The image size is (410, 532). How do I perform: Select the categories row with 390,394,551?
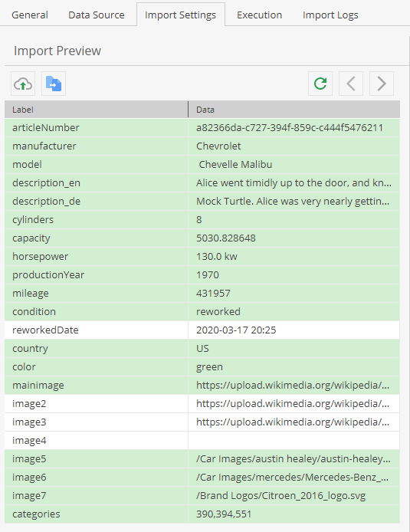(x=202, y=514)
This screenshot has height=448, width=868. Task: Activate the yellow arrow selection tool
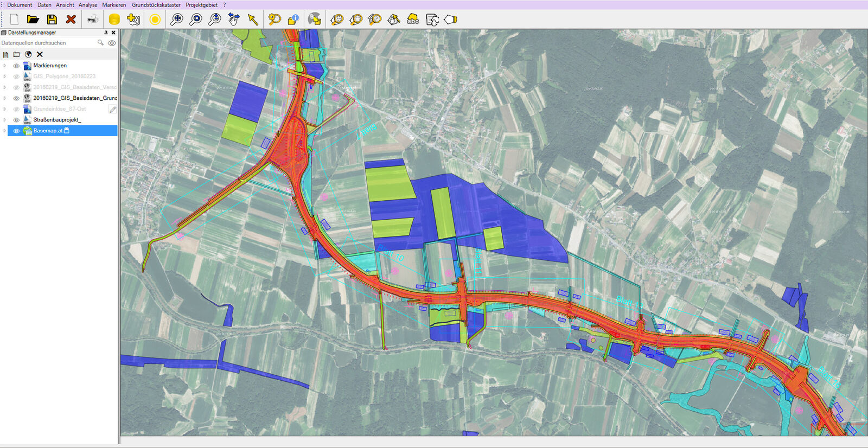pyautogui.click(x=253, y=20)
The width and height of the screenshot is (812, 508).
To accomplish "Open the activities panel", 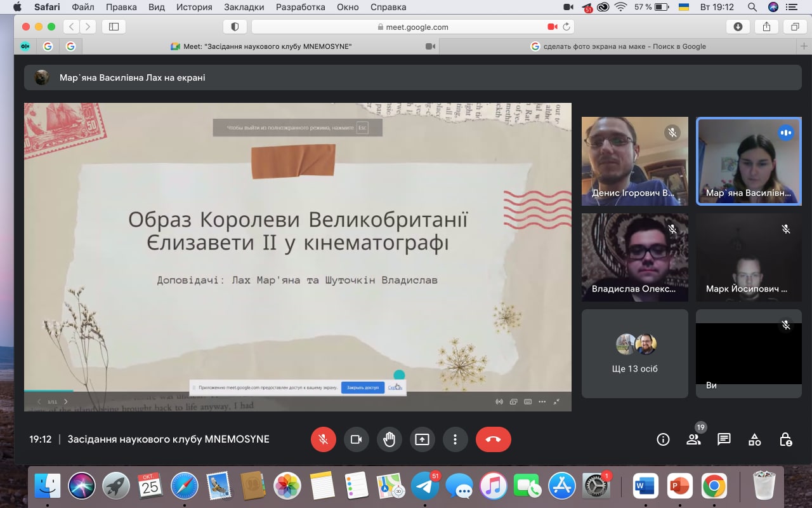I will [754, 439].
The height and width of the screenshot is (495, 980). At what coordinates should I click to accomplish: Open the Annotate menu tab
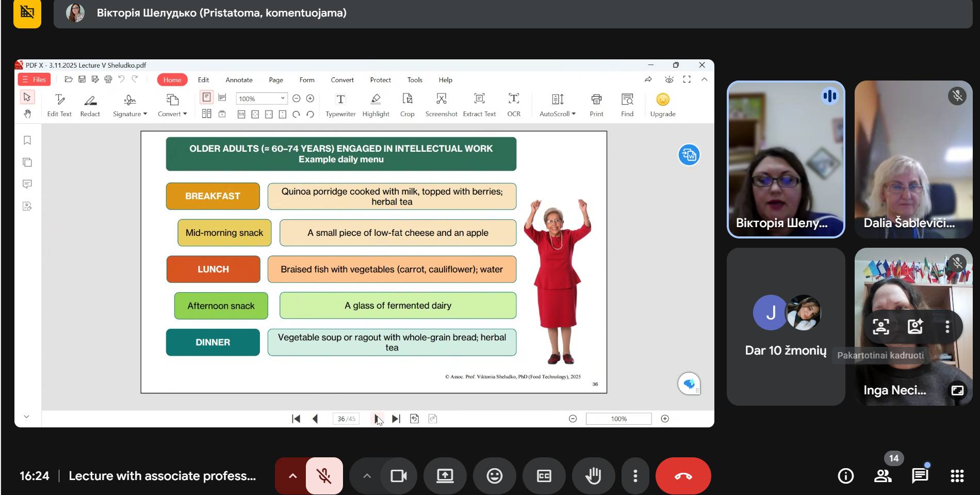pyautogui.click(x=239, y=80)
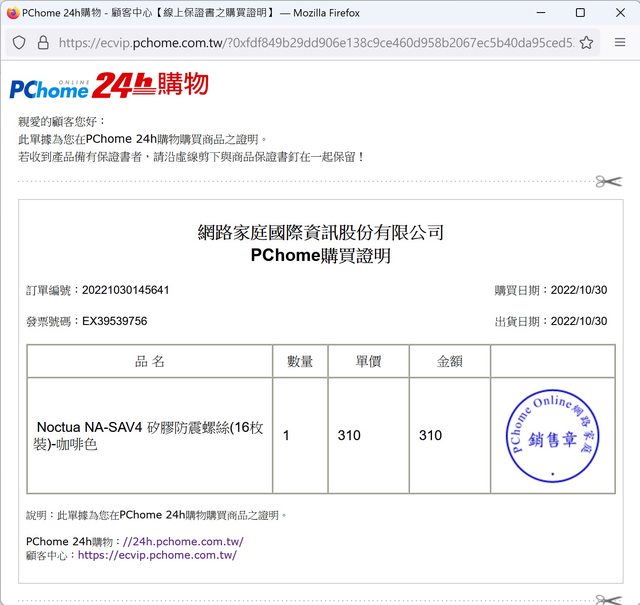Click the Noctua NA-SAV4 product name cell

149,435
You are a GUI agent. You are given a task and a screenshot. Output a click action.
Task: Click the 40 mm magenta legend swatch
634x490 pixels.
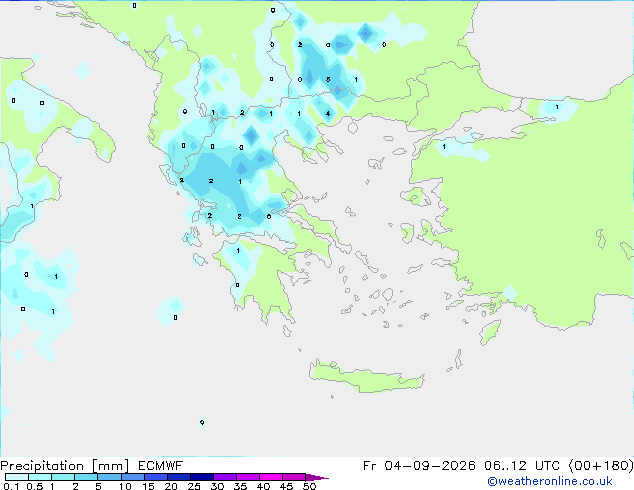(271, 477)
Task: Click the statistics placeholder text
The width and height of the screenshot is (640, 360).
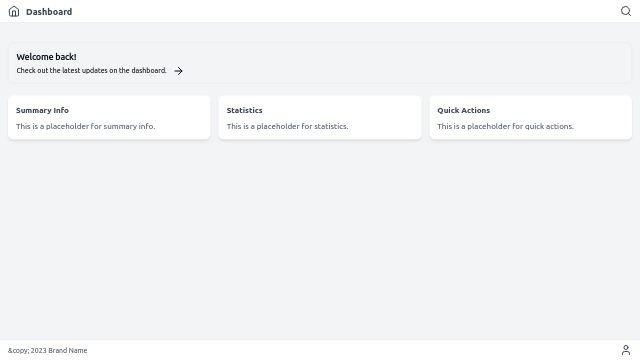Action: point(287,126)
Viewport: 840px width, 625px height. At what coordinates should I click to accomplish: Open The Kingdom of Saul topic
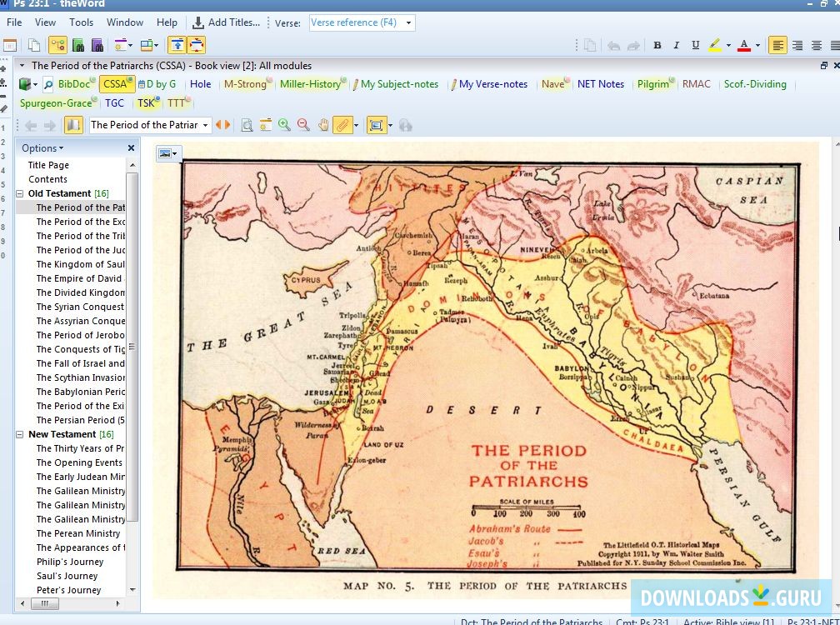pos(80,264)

================

_What is being asked_
Pictures must be left out. Repeat exactly the lines from the one containing "The width and height of the screenshot is (640, 360)." through the final line of the data.

_Answer box_
The width and height of the screenshot is (640, 360).
Action: point(287,126)
Viewport: 840px width, 625px height. At what coordinates should I click to accomplish: Open The Kingdom of Saul topic
pos(80,264)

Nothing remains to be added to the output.